**Given records**
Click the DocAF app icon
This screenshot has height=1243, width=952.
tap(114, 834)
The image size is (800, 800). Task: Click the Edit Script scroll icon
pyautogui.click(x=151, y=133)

**Job**
Please output every line of the entries above as a Markdown table with the columns "Row" and "Text", numbering each line and omitting blank lines.

**Response**
| Row | Text |
|---|---|
| 1 | Click the DocAF app icon |
| 2 | This screenshot has height=1243, width=952. |
| 3 | tap(114, 834) |
| 4 | The image size is (800, 800). Task: Click the Edit Script scroll icon |
| 5 | pyautogui.click(x=151, y=133) |